Главмех, обеими руками держа перед собой коробку, бедром прихлопнул дверцу машины. Подарок деньрожденный нашей дорогой и любимой Лихе. Не буди Лиху, пока она тиха. Небось, хрусталя ждет: баба, она и в директоршах баба. Приучена с детства – ценнее хрусталя ничего нет, хрусталь, да ковры, да книги еще, корешок к корешку, спрессованные до распирания шкафа полированной румынской стенки «Беатриче».
Некрасов взошел на порожек отсека зоотехника, тому подносить подарок от верноподданного коллектива. Старейшина, рядом с ним и Лиха – дева юная.

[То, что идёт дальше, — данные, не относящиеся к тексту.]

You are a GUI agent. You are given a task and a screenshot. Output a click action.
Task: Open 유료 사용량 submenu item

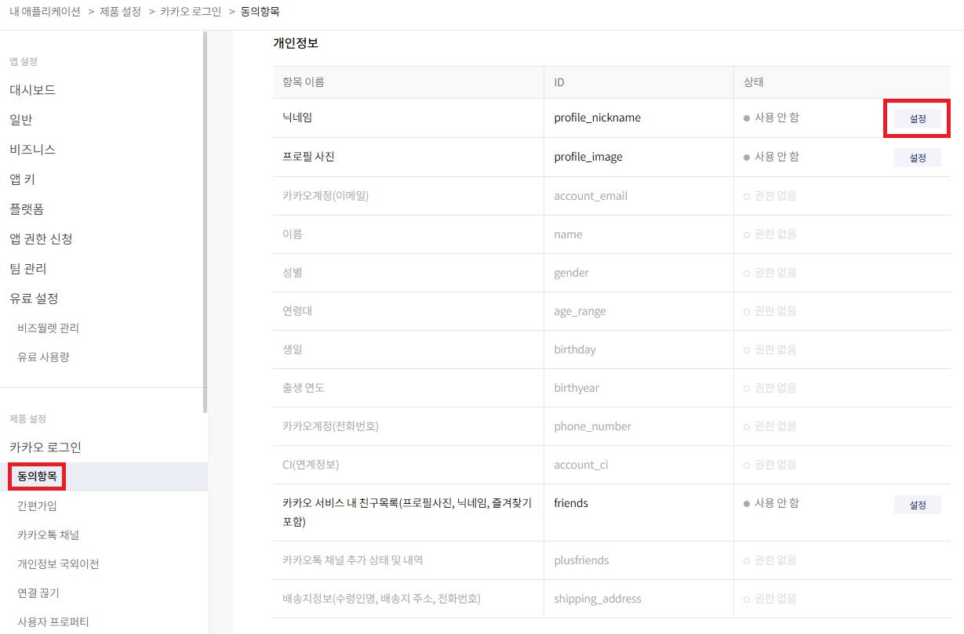tap(43, 357)
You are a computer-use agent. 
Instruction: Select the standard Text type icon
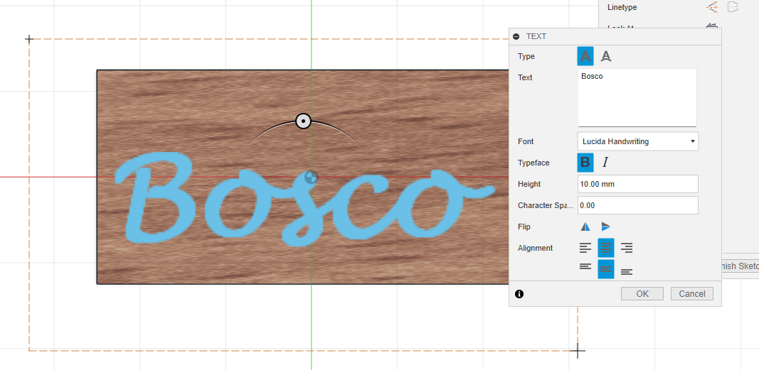point(585,56)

– Тук-тук! – сказал он громко. Спит, спит старейшина, силу копит, любит вздремнуть часок, с трех до четырех, зоотехнический час, вату в уши и на боковую. Зато потом до позднего вечера опять живчик. Сегодня особо старается, мечтает объесть неразумных корейцев. Они такие же корейцы, как зоотехник – папа римский. И такие же неразумные.
Главмех пробирался по узкому проходу, самовар хоть и невелик, но мешал. Дряхленький вагончик, доведись опять переезжать, мы все развалимся с таким подвижным фондом безо всякой Беловежской пущи, ресурс трижды выработан, держится его, главмеха, кровью, потом и слезами. Нервами. А нынче – побоку.

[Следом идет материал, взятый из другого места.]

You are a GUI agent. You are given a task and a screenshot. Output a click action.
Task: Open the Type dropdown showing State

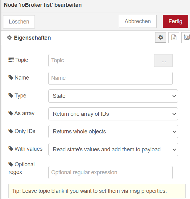[x=113, y=96]
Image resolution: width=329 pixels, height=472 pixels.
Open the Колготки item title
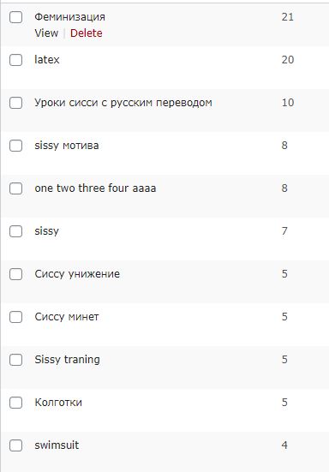(x=58, y=402)
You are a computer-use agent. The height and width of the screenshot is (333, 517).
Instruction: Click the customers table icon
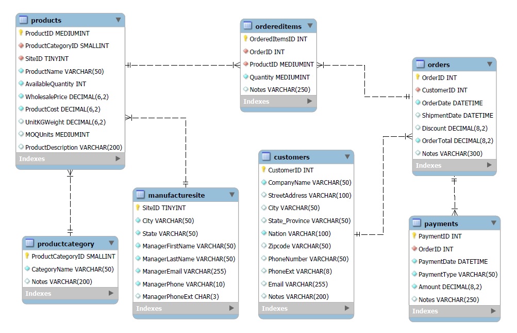click(266, 157)
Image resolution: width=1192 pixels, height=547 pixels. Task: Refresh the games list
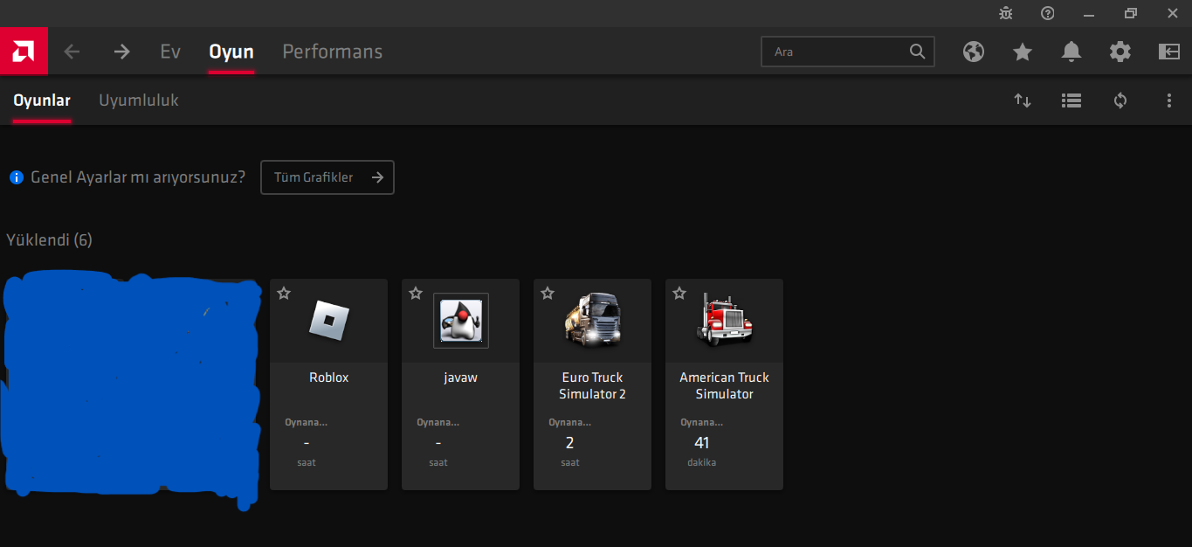pos(1120,100)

Он не удержался, поскользнулся, сел звучно, смачно. Коробка ударилась о стену и упала, жалобно звякнула крышка самовара. Жаль, не хрусталь, эх, жаль!

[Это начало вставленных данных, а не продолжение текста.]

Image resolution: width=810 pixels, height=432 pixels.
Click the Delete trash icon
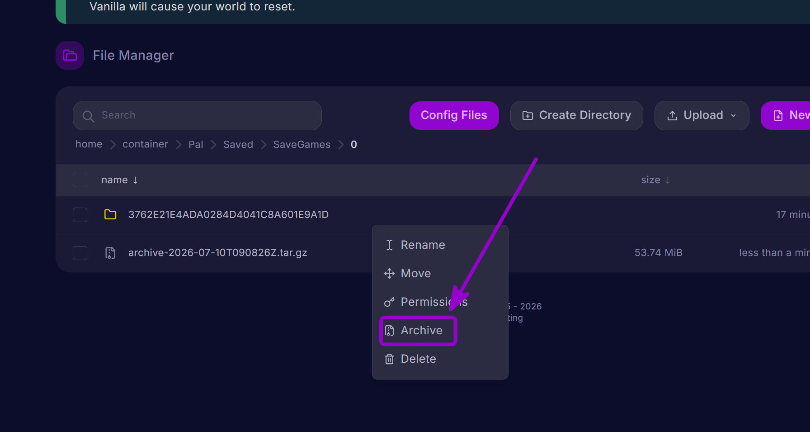[x=389, y=359]
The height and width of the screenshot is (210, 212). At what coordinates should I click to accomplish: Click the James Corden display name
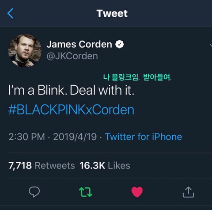(x=80, y=44)
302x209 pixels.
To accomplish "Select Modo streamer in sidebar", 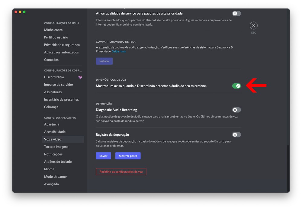I will pyautogui.click(x=56, y=177).
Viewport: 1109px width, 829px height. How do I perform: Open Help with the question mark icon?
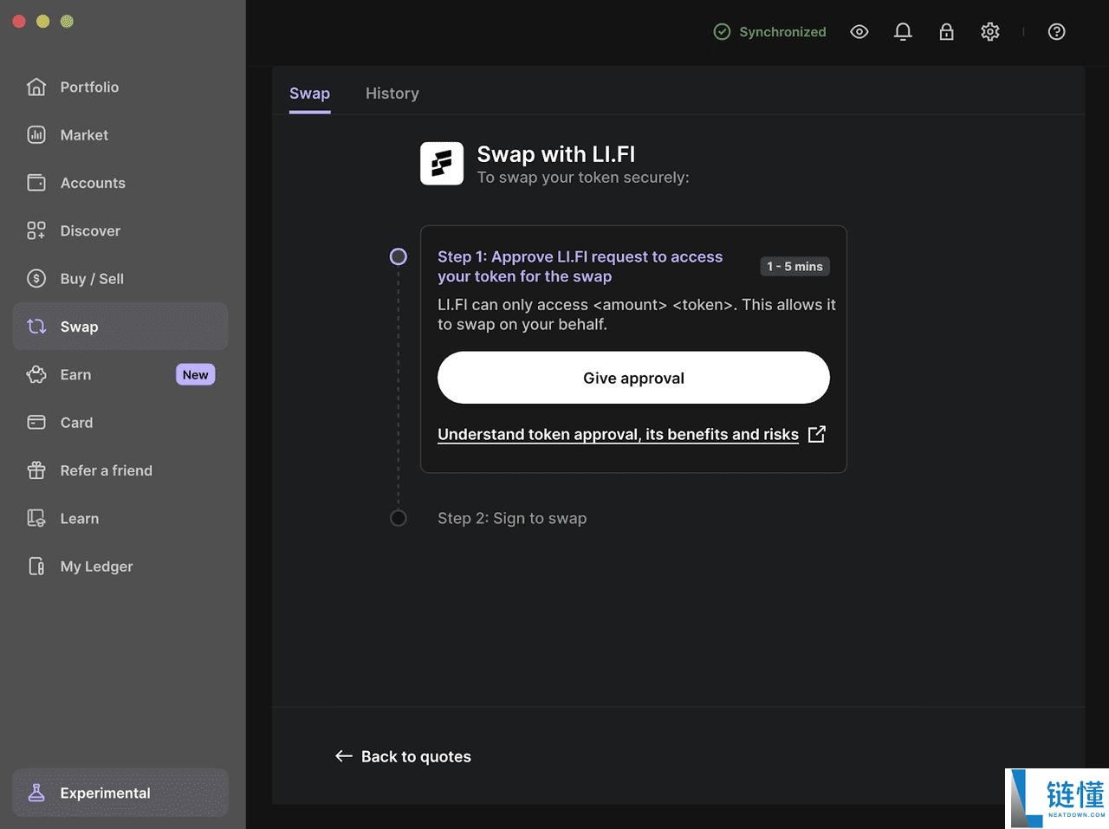tap(1056, 31)
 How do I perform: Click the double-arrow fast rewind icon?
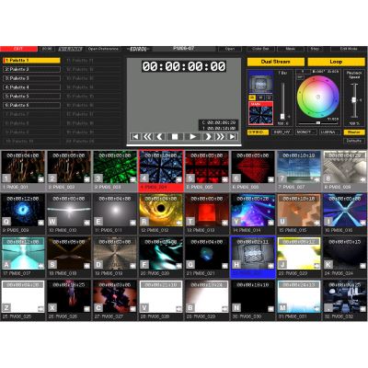(147, 137)
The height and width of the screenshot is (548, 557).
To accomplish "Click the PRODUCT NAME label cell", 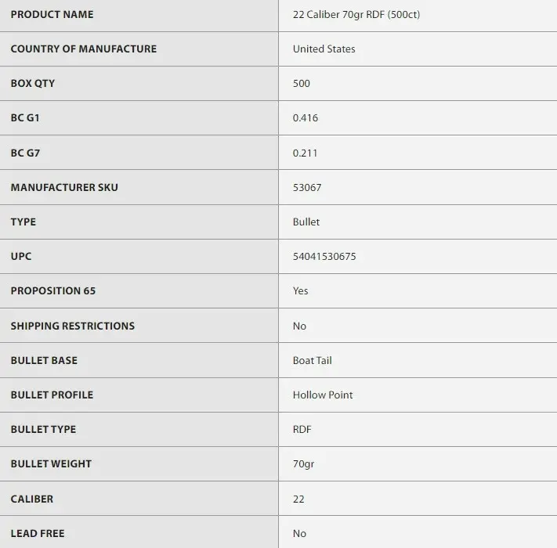I will click(x=52, y=14).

Главмех осмотрелся. Да, порезвился зоотехник, обездолил бедных больных обезьянок, старец. В тихом омуте водятся такие.
Он поднял коробку, поставил на неубранный стол. Нехай! Глядя под ноги (повторение – мать дураков), он покинул купе. Это станция какая? А с платформы говорят: это город Ленинград. Тю-тю, Ленинград, едешь – не доедешь.
На выходе на него налетел зоотехник.
– Семен Семеныч, я там подарочек оставил – для нашей глубокоуважаемой Валентины Семеновны. Я купил, вам всучать, то есть вручать.
– Вручу, – согласился покорно Долгих.
– Как зверята?
– Утром чудили, но сейчас успокаиваются. К перемене погоды, завтра грозу ждите могучую.
– Радио слушали?
– Зачем радио, у меня живых барометров полон зооцирк.
Забавляется старик. Объел макак и забавляется.
Пока главмех загонял машину под навес, Долгих оставался на пороге, не торопясь внутрь. Сегодня койка не манила, запах старой пластмассы надоел до тошноты. Гадюшник.
Он открыл купе и замер:
– Это кто же… Зачем… Ах, шкоды, шкоды…
Пол, стол, койка были усеяны золотой банановой кожурой. Брезгливо, двумя пальцами он поднял ошметок с пола и, вздыхая, побрел за помойным ведром.
Ручка открывалки напоминала другую, тоже черную и гладкую. Аппарат обычно хранился за бельем в шкафу, обернутый серой холстиной. Тяжелый, налитой, и нести его приходилось осторожно, словно по ледяной дорожке, – мелкими шажками и ступая на всю подошву.